What is being asked =>
Everything from the first line of the records to the line containing "Sign in (121, 10)", inclusive, is to be extracted exactly, and nothing more.

Supplied records =>
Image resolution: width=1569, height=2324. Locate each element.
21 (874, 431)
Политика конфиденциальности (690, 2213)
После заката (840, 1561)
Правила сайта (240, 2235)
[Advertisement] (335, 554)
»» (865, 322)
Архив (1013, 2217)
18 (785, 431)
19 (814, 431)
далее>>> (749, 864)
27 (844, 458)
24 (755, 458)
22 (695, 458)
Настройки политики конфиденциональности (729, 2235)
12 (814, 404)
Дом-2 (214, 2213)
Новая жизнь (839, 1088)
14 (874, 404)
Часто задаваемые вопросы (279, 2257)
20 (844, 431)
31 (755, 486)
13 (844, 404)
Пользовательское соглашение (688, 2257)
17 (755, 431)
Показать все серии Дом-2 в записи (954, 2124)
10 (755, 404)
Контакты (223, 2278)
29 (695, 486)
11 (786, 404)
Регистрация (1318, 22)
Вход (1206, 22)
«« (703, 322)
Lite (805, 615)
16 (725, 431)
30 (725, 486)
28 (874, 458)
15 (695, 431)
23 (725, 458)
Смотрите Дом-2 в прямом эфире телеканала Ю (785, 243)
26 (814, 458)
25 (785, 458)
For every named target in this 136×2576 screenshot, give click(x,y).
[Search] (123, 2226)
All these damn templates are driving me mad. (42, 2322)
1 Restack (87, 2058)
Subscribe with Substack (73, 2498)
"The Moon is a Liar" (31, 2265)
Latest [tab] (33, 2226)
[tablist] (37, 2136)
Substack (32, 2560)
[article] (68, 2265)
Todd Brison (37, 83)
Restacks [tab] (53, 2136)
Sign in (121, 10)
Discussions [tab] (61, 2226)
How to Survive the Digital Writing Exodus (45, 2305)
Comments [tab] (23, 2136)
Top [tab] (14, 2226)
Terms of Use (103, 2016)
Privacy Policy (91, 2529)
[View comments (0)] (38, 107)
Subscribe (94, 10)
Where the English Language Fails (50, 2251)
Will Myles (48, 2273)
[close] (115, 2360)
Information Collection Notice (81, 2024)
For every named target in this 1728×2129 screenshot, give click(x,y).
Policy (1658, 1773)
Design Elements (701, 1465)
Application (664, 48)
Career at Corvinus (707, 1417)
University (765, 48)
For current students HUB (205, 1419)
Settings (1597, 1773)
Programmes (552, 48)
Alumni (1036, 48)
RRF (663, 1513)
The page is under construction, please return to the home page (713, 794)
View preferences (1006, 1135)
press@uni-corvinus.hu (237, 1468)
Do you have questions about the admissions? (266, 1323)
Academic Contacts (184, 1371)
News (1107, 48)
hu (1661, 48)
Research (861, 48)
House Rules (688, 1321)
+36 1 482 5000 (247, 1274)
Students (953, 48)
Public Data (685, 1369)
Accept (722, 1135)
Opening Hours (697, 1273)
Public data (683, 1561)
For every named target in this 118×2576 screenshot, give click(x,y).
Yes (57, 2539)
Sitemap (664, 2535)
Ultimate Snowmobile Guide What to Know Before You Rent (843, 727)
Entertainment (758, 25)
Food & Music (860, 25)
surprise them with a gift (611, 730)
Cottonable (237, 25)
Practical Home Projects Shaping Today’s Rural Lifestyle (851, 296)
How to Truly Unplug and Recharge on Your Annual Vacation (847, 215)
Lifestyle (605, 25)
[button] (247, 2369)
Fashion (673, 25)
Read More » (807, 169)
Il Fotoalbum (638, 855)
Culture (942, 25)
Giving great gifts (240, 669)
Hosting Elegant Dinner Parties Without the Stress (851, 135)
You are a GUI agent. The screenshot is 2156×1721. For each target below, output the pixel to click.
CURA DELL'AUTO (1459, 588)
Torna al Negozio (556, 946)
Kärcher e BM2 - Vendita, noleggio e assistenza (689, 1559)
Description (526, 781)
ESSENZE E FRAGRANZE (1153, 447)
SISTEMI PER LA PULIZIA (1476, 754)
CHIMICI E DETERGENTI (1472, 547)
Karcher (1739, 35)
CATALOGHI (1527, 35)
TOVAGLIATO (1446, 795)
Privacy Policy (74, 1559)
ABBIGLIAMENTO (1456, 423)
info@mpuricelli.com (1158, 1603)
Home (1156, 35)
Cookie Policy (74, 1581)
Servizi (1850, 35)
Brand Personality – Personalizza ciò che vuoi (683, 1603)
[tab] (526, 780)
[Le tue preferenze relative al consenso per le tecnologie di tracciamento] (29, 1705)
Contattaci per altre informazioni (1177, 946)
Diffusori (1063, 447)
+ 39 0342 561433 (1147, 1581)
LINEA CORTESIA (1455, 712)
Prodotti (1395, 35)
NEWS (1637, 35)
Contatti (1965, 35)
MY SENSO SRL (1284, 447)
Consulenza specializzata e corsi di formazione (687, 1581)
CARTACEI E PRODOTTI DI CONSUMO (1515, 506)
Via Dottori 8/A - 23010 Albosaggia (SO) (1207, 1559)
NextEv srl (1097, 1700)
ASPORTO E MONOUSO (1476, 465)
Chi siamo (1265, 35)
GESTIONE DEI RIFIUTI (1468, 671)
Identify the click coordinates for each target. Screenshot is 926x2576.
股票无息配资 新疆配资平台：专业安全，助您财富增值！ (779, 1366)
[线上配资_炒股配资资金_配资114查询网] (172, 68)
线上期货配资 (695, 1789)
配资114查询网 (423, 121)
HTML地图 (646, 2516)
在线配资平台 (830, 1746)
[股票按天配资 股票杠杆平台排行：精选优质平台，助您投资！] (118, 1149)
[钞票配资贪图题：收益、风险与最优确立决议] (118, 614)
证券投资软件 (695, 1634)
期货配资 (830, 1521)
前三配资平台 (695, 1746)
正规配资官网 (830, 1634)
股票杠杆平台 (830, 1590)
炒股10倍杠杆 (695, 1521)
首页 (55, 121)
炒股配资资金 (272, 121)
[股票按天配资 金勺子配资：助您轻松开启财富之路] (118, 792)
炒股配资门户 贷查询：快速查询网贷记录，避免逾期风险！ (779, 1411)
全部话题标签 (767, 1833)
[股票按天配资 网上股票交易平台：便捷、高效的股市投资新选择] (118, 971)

Exercise answer =>
Image resolution: width=1569, height=2324. Locate each element.
21 (874, 431)
Политика конфиденциальности (690, 2213)
После заката (840, 1561)
Правила сайта (240, 2235)
[Advertisement] (335, 554)
»» (865, 322)
Архив (1013, 2217)
18 (785, 431)
19 (814, 431)
далее>>> (749, 864)
27 (844, 458)
24 (755, 458)
22 (695, 458)
Настройки политики конфиденциональности (729, 2235)
12 (814, 404)
Дом-2 (214, 2213)
Новая жизнь (839, 1088)
14 (874, 404)
Часто задаваемые вопросы (279, 2257)
20 (844, 431)
31 (755, 486)
13 (844, 404)
Пользовательское соглашение (688, 2257)
17 (755, 431)
Показать все серии Дом-2 в записи (954, 2124)
10 (755, 404)
Контакты (223, 2278)
29 (695, 486)
11 (786, 404)
Регистрация (1318, 22)
Вход (1206, 22)
«« (703, 322)
Lite (805, 615)
16 (725, 431)
30 (725, 486)
28 (874, 458)
15 (695, 431)
23 (725, 458)
Смотрите Дом-2 в прямом эфире телеканала Ю (785, 243)
26 (814, 458)
25 (785, 458)
For every named target in this 136×2576 screenshot, give click(x,y).
[Search] (123, 2226)
All these damn templates are driving me mad. (42, 2322)
1 Restack (87, 2058)
Subscribe with Substack (73, 2498)
"The Moon is a Liar" (31, 2265)
Latest [tab] (33, 2226)
[tablist] (37, 2136)
Substack (32, 2560)
[article] (68, 2265)
Todd Brison (37, 83)
Restacks [tab] (53, 2136)
Sign in (121, 10)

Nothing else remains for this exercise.